倉敷中央病院 脳疾患治療にハイブリッド手術室運用 安全性向上、患者の負担軽減

脳腫瘍のカテーテル治療をする医師ら。この日は無事に治療を終え、開頭手術を後日行う

腫瘍の位置や栄養血管の様子を映したモニターを確認しながら治療が進められる

真剣にモニターを見つめる池田部長(右)。「この先生、この病院で治療を受けてよかった」と思ってもらうのが願いだ

カテーテル治療と外科手術を同時に行うこともあるため、ハイブリッド手術室は通常の手術室の1・5倍の広さがある

ハイブリッド手術室の一角はガラス張り。
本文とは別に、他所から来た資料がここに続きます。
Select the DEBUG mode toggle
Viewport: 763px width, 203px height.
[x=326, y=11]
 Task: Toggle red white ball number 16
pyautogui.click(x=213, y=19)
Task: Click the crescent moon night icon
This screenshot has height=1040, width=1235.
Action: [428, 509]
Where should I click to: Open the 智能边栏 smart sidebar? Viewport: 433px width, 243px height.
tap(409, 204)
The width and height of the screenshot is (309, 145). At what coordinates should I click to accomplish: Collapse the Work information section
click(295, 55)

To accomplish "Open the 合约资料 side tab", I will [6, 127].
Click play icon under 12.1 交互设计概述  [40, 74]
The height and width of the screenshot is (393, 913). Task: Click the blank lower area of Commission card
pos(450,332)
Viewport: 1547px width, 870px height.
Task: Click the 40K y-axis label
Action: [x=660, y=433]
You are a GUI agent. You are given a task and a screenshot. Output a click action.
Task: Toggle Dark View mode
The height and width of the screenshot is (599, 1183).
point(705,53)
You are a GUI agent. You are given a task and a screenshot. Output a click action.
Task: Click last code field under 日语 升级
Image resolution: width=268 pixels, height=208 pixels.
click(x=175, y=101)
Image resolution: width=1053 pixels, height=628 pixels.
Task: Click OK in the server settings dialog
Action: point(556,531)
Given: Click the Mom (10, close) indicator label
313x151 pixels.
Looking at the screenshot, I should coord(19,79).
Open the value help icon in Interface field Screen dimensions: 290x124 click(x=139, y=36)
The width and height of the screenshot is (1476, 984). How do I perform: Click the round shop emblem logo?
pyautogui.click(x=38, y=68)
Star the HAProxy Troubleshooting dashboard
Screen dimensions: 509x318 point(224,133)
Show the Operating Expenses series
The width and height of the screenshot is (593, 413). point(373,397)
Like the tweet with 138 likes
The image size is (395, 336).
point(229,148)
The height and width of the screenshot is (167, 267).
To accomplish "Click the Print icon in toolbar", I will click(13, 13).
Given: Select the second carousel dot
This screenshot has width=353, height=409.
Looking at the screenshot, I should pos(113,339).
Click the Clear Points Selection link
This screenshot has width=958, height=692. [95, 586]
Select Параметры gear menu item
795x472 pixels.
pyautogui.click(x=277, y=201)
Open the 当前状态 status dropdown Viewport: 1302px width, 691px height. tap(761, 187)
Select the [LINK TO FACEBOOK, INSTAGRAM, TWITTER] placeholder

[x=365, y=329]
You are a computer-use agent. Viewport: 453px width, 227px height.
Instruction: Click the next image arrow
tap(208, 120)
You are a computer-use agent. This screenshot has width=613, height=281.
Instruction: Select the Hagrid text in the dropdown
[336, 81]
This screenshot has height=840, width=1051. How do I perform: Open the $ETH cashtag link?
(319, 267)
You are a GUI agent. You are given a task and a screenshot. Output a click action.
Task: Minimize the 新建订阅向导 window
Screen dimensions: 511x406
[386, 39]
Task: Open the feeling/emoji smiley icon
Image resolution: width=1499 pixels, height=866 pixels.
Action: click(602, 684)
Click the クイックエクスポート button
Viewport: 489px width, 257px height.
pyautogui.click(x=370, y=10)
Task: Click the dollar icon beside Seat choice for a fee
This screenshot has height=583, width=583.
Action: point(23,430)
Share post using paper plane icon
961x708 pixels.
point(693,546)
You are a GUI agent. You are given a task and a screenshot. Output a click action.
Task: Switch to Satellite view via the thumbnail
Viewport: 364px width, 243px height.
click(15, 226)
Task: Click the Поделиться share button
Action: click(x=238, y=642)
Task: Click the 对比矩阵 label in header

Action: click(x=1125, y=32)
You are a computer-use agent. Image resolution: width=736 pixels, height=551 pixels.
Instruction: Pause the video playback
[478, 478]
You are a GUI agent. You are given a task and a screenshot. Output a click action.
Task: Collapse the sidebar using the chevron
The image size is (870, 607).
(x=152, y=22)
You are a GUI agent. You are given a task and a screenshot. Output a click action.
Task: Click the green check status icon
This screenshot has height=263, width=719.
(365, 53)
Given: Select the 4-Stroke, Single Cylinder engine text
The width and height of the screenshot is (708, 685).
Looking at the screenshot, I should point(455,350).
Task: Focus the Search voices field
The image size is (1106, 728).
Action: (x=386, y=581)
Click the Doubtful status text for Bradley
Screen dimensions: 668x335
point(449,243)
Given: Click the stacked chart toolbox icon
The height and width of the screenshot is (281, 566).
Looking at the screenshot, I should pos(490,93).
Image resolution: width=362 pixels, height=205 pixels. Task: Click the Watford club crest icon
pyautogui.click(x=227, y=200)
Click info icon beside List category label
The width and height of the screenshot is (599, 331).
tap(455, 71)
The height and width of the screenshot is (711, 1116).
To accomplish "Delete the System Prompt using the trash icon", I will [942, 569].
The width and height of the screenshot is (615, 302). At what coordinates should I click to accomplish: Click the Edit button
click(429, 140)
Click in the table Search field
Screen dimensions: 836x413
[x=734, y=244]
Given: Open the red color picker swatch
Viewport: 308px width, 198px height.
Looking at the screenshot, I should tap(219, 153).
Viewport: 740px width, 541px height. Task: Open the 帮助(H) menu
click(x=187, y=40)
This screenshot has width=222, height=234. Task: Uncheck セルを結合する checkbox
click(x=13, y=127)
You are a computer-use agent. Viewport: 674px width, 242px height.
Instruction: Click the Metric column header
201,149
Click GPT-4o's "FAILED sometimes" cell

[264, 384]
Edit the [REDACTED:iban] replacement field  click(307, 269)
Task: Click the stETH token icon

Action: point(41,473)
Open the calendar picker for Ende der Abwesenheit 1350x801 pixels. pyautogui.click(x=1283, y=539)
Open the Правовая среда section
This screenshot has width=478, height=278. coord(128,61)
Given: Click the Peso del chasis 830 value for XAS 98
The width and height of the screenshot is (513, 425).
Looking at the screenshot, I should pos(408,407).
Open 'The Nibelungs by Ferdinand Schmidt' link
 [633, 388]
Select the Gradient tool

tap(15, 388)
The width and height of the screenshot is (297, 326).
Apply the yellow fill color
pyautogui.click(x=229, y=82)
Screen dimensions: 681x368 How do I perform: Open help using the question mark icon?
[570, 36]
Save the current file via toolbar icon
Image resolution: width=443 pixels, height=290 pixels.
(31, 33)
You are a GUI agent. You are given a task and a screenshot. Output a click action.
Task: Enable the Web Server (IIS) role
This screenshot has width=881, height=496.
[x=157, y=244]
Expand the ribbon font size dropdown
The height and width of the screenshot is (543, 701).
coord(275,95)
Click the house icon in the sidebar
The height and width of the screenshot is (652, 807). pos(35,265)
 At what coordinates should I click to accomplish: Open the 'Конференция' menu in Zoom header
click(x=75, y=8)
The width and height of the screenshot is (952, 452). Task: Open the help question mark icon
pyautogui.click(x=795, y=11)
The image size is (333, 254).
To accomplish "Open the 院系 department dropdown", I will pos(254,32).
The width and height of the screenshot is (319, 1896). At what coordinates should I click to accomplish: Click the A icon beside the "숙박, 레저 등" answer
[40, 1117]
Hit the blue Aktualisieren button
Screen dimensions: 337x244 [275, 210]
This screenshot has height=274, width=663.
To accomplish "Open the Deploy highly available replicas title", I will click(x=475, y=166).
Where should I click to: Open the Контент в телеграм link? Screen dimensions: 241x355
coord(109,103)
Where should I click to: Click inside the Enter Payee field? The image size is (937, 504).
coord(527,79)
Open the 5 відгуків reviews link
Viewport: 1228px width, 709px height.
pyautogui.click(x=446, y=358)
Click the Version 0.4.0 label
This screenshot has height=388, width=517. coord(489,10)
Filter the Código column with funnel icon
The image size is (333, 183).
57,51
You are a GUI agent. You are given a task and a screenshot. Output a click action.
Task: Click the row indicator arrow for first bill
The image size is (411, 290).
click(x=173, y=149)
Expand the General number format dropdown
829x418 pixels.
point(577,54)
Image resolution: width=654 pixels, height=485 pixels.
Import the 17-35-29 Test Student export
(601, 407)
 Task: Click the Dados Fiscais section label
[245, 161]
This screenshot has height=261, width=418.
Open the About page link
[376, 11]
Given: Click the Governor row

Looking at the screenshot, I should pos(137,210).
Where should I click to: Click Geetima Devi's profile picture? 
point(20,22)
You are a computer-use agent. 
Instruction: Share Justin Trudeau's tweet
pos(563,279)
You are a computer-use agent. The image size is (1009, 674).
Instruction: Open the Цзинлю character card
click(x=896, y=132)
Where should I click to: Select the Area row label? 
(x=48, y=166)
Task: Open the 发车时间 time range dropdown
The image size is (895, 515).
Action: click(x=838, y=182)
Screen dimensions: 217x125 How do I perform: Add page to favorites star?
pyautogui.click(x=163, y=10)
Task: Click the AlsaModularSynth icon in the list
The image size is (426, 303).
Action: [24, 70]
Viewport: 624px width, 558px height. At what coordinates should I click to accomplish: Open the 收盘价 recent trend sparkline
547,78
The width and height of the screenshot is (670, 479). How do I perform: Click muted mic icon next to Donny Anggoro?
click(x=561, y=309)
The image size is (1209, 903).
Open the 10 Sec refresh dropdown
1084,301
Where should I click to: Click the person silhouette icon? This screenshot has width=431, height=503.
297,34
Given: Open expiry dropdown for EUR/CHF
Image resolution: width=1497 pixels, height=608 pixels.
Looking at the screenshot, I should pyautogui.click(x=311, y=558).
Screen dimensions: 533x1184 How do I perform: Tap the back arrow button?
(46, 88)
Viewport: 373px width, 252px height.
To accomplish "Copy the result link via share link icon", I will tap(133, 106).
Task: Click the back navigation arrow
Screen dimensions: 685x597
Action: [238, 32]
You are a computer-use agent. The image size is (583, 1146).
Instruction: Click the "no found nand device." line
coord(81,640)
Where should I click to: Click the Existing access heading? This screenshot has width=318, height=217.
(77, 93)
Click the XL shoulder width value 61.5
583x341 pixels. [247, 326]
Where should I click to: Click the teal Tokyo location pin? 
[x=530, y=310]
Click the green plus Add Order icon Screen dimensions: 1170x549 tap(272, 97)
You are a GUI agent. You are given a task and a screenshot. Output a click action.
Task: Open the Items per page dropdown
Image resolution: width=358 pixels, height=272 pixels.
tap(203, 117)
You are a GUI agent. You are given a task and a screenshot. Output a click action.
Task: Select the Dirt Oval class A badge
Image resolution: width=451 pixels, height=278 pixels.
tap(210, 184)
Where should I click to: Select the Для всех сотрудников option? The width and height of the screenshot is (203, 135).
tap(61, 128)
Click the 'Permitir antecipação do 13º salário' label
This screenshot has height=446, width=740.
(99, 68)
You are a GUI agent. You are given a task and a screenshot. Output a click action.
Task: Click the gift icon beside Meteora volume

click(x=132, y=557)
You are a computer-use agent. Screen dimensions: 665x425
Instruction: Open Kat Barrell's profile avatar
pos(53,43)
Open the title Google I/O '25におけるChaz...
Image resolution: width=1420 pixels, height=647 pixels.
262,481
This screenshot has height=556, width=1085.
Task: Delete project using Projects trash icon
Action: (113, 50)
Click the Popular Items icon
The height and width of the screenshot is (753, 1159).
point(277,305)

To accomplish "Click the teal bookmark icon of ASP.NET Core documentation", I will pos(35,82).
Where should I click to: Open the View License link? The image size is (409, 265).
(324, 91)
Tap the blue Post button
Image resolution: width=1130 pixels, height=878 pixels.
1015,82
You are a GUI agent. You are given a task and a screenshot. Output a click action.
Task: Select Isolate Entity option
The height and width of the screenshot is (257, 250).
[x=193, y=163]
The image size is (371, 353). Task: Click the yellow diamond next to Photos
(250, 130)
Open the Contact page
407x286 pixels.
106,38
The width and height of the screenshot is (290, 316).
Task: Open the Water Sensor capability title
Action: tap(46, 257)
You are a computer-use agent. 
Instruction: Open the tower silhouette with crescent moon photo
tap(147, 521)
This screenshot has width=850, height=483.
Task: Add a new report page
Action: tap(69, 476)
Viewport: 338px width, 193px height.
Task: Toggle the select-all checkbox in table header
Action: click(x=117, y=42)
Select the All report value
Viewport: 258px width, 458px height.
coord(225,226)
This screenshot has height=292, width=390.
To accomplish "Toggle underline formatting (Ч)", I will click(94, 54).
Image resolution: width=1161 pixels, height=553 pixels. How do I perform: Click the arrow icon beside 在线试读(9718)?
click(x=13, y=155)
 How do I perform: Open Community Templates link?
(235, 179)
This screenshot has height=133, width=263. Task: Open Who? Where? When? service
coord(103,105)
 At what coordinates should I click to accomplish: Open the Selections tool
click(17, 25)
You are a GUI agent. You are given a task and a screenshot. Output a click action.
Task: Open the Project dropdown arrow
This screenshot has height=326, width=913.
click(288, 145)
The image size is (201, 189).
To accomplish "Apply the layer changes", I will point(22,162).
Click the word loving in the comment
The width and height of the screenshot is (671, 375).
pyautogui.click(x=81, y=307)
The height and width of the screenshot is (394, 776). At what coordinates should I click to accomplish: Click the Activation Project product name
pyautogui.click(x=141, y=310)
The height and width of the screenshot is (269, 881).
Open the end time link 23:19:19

室外にもモニターがあり、手術の様子をチェックすることができる(画像の一部を加工しています)

手術台の真ん中に備えられた大型の血管造影装置。頭の上下、左右から自在に撮影できる

 倉敷中央病院(倉敷市美和)は、脳梗塞や脳出血、くも膜下出血、脳腫瘍などの治療で、内科的なカテーテル治療と外科手術の両方に対応できる機器を備えたハイブリッド手術室を運用している。カテーテル治療から外科手術に移行する際、手術室を移動する必要がないため、患者の負担が軽い上、容体も変化しにくく、安全性の向上が期待されている。

 手術室の特徴を写真で紹介する。

   ◇

 脳梗塞などの治療はステントリトリーバーという細い筒状の金属で血栓を取り除くカテーテル治療を行うことが多い。ハイブリッド手術室は、手術台と血管造影装置が一体となっている。この装置が手術台の周囲を回りながらエックス線を照射し、体内の画像や動画をモニターに映し出し、医師はその映像を見ながら治療をする。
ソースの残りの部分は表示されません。